The most important documents for us are:


First of all, let's check the RAM requirements. According to documentation, a minimum is 1 GB and recommended amount of RAM is 2 GB or more. We set 2 GB for our virtual machine, so it's good, but anyway – use root role:

root@turingsman:~# prtconf | grep "Memory size"
Memory size: 2000 Megabytes
root@turingsman:~#

 

2000 Megabytes – OK.

Now, let's check the swap space. The rule is that for RAM size between 1 GB and 2 GB, the swap size should be equal to 1.5 times the size of RAM. If there is more than 2 GB RAM and less than 16 GB, then the swap size should be equal to the RAM size. If there is more than 16 GB of RAM, our swap size shouldn't be bigger than 16 GB.

Execute the following command:

root@turingsman:~# swap -lh
swapfile dev swaplo blocks free
/dev/zvol/dsk/rpool/swap 274,2 4K 2.0G 2.0G

2 GB is enough. If you have less than 2 GB, please refer to the ZFS documentation and expand swap to required size – the process of adjusting size of swap on an active system is very well documented in "Solaris Internals".

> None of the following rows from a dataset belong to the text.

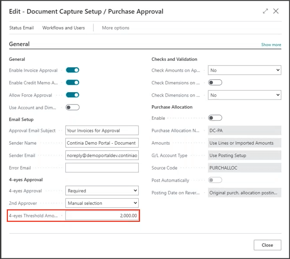Expand the 2nd Approver dropdown
Viewport: 290px width, 259px height.
[102, 203]
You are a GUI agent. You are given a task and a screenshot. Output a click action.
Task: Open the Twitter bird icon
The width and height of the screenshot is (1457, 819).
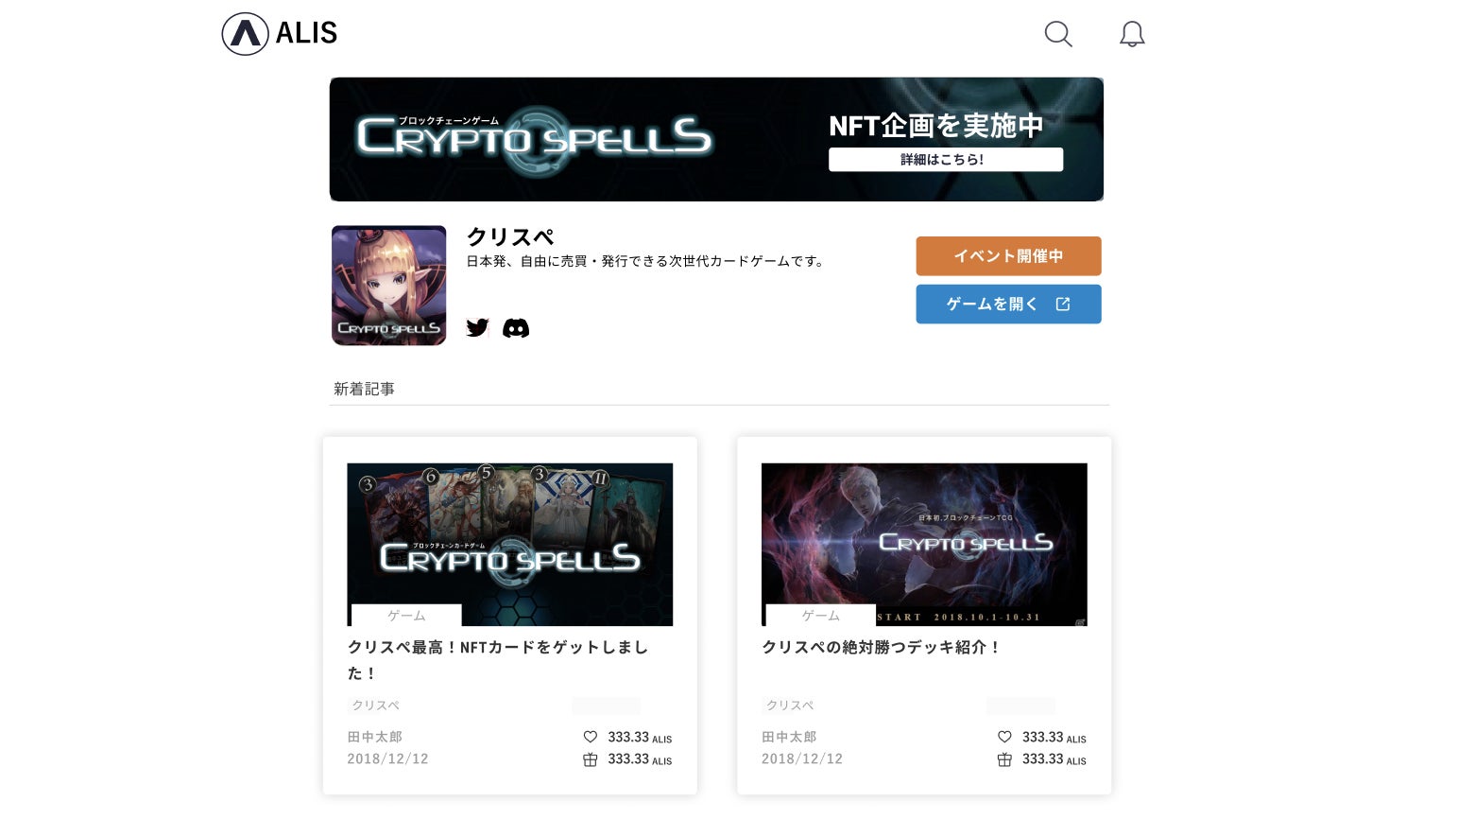(x=478, y=328)
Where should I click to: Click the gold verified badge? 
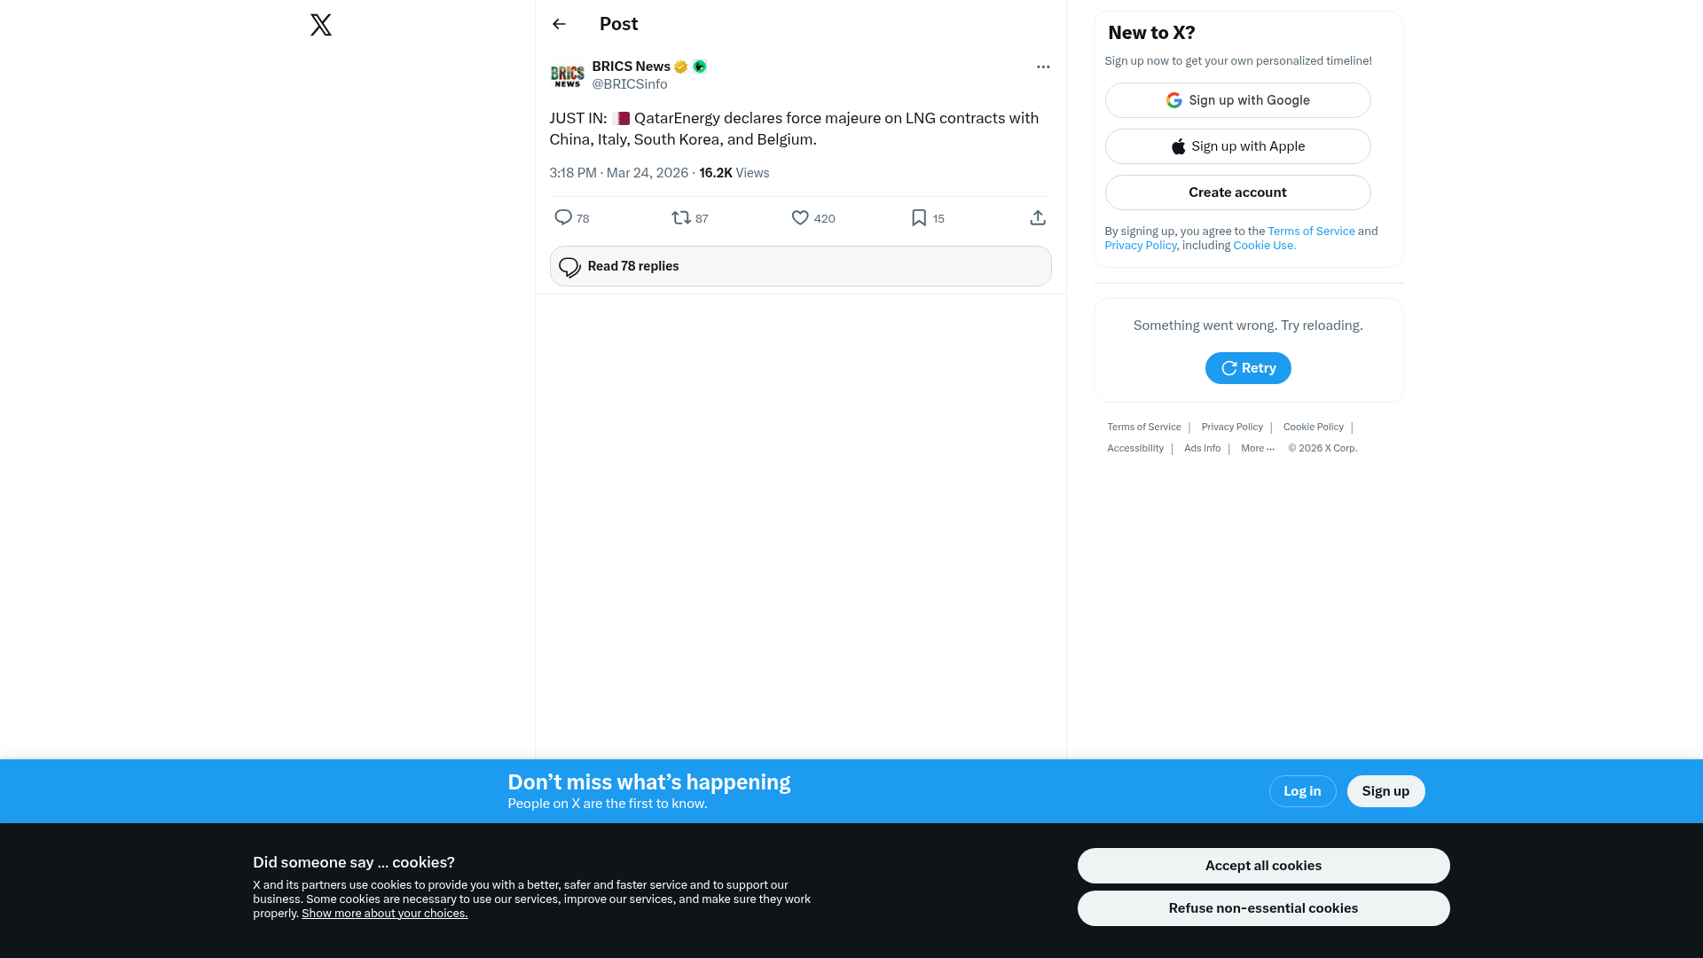tap(680, 67)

Now, for the sake of curiosity (and integrity of this tutorial), let's check for the system architecture:

root@turingsman:~# isainfo -kv
64-bit amd64 kernel modules
root@turingsman:~#

 

Good! Of course, this is supported architecture.

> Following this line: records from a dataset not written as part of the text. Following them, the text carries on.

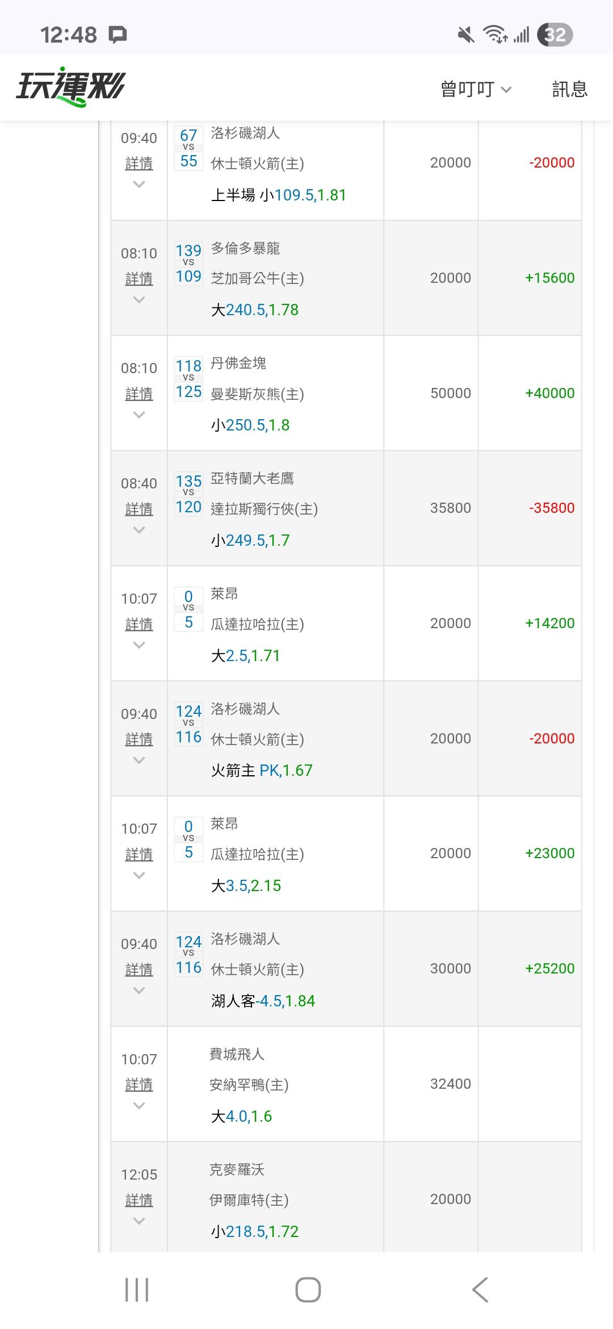Tap the 139 vs 109 score box
This screenshot has height=1329, width=613.
click(x=188, y=264)
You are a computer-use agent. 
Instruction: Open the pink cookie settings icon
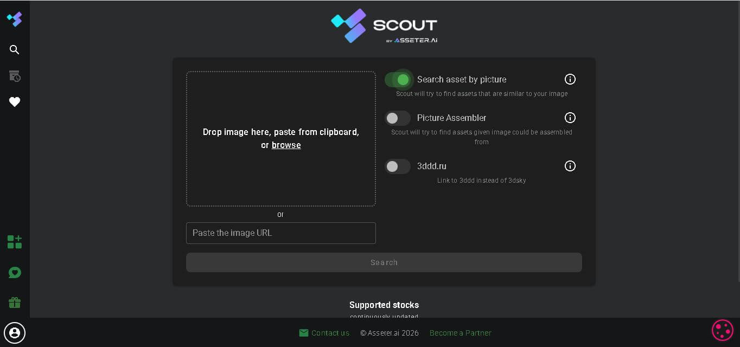pos(722,330)
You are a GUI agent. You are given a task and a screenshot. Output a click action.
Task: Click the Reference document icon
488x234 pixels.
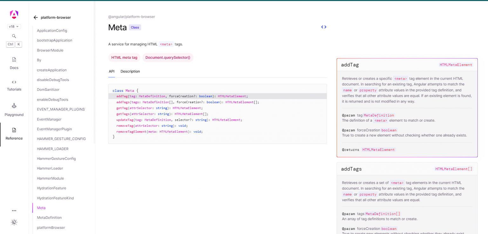tap(14, 130)
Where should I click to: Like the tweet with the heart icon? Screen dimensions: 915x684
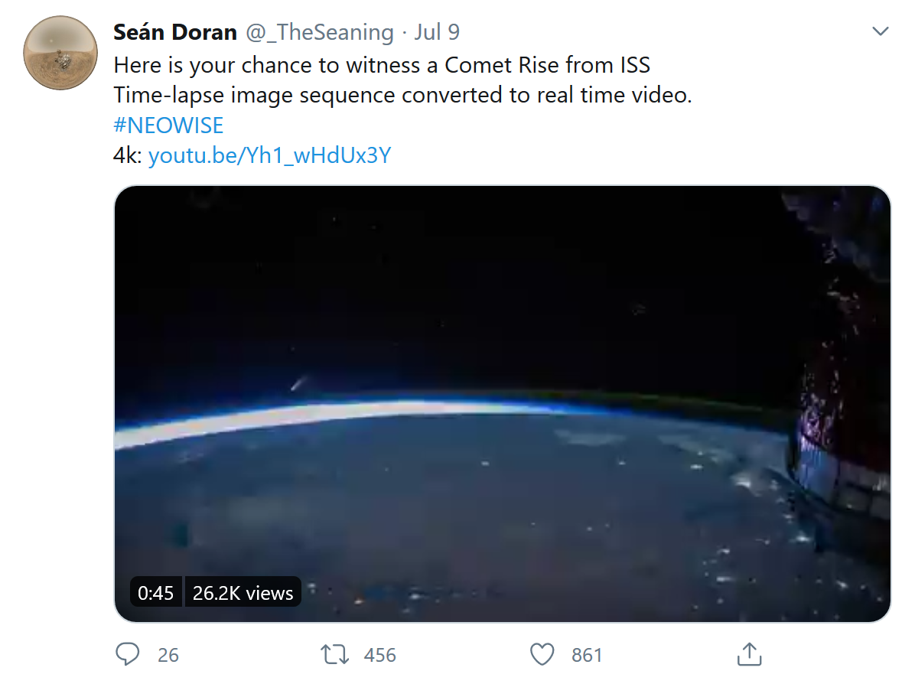point(542,655)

We will need at least 1 GB in the /tmp directory. Therefore, let's check it:

root@turingsman:~# df -h /tmp
Filesystem Size Used Available Capacity Mounted on
swap 2.5G 128M 2.4G 6% /tmp

 

OK. We've enough space. Otherwise, it should be expanded – refer to "Solaris Internals".

Our Oracle Database 11gR2 runtime files (binaries) will require about 5 GB, so it's important to select a proper volume with enough free space. If you created at least 30 GB hard drive for your virtual machine in VirtualBox, as it was recommended several times before – it's Ok. Otherwise, please refer to part 4A of this series.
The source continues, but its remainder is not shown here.